[Items from a dataset]
######

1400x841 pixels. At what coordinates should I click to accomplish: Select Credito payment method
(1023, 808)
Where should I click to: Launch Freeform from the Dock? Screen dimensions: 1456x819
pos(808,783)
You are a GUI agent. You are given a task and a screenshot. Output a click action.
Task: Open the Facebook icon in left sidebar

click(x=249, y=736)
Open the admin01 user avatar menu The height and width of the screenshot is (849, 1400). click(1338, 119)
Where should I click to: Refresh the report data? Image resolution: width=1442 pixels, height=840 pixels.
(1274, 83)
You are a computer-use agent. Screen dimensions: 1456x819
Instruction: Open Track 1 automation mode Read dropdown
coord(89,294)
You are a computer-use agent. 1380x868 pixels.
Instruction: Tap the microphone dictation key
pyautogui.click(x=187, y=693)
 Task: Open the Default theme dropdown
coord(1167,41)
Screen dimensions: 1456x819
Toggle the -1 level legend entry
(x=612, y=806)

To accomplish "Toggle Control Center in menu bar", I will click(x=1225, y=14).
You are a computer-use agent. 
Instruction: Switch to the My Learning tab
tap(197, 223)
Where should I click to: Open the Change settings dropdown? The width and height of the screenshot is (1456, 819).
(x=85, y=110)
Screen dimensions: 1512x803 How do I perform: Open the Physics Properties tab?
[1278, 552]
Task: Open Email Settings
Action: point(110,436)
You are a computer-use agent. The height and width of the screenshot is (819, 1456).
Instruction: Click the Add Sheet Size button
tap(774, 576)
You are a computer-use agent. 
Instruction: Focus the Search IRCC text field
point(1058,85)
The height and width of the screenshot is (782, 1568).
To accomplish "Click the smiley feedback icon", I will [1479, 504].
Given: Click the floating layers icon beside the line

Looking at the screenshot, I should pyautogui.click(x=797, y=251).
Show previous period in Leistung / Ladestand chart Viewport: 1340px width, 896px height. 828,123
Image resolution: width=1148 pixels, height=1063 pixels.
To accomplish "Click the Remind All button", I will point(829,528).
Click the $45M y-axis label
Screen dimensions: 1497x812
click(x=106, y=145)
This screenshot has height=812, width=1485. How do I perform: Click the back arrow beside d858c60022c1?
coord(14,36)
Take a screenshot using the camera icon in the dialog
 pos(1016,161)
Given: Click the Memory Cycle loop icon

######

Goal of the exercise.
Restate the records above word for word, omitting nothing.

Exercise output.
1400x841 pixels. At what coordinates should I click to accomplish: Select Credito payment method
(1023, 808)
Where should I click to: Launch Freeform from the Dock? Screen dimensions: 1456x819
pos(808,783)
You are a GUI agent. You are given a task and a screenshot. Output a click action.
Task: Open the Facebook icon in left sidebar

click(x=249, y=736)
Open the admin01 user avatar menu The height and width of the screenshot is (849, 1400). click(1338, 119)
Where should I click to: Refresh the report data? Image resolution: width=1442 pixels, height=840 pixels.
(1274, 83)
You are a computer-use agent. Screen dimensions: 1456x819
Instruction: Open Track 1 automation mode Read dropdown
coord(89,294)
You are a computer-use agent. 1380x868 pixels.
Instruction: Tap the microphone dictation key
pyautogui.click(x=187, y=693)
 Task: Open the Default theme dropdown
coord(1167,41)
Screen dimensions: 1456x819
Toggle the -1 level legend entry
(x=612, y=806)

To accomplish "Toggle Control Center in menu bar", I will click(x=1225, y=14).
You are a computer-use agent. 
Instruction: Switch to the My Learning tab
tap(197, 223)
Where should I click to: Open the Change settings dropdown? The width and height of the screenshot is (1456, 819).
(x=85, y=110)
Screen dimensions: 1512x803 How do I perform: Open the Physics Properties tab?
[1278, 552]
Task: Open Email Settings
Action: point(110,436)
You are a computer-use agent. The height and width of the screenshot is (819, 1456).
Instruction: Click the Add Sheet Size button
tap(774, 576)
You are a computer-use agent. 
Instruction: Focus the Search IRCC text field
point(1058,85)
The height and width of the screenshot is (782, 1568).
To accomplish "Click the smiley feedback icon", I will [1479, 504].
Given: Click the floating layers icon beside the line

Looking at the screenshot, I should pyautogui.click(x=797, y=251).
Show previous period in Leistung / Ladestand chart Viewport: 1340px width, 896px height. 828,123
Image resolution: width=1148 pixels, height=1063 pixels.
To accomplish "Click the Remind All button", I will point(829,528).
Click the $45M y-axis label
Screen dimensions: 1497x812
click(x=106, y=145)
This screenshot has height=812, width=1485. How do I perform: Click the back arrow beside d858c60022c1?
coord(14,36)
Take a screenshot using the camera icon in the dialog
 pos(1016,161)
Given: Click the Memory Cycle loop icon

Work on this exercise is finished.